Karachi: Pakistan Petroleum Ltd (PPL) has partnered with the Government of Balochistan to develop a lead and zinc mining project in Khuzdar. The agreement secures a mining lease for the Barytes, Lead and Zinc (BLZ) Project, promising substantial revenue and bolstering PPL’s portfolio.
The project will be operated by Bolan Mining Enterprises (BME), a joint venture between PPL and the Balochistan government. It is projected to generate $144 million in annual revenue over a 32-year mine life, with a net present value of $356 million. PPL will finance the government’s share through internal cash flows.
BME has a history of producing high-quality drilling-grade barytes, meeting American Petroleum Institute standards. The joint venture already holds mining leases in Khuzdar, Pachinkoh, Chigendik, and Dilband, with the Khuzdar lease covering 90% of Pakistan’s barytes reserves.

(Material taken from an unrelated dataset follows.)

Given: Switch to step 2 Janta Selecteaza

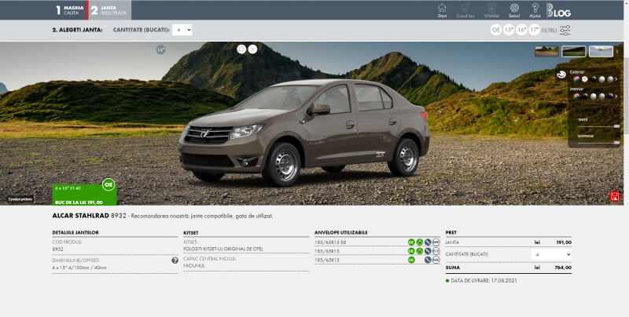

The BLZ Project is expected to significantly increase PPL’s revenue, scaling from PkR1.8 billion in FY24 to PkR23.0 billion once fully operational. The project’s development is anticipated to begin by FY27, with an estimated valuation impact of approximately PkR3.0 per share.
AKD Securities Limited maintains a ‘BUY’ stance on PPL, with a target price of PkR281 per share by December 2025, indicating a 61% upside from current levels. The recommendation is based on structural gas price reforms, progress on circular debt resolution, and PPL’s diversification into mining assets, including the BLZ Project.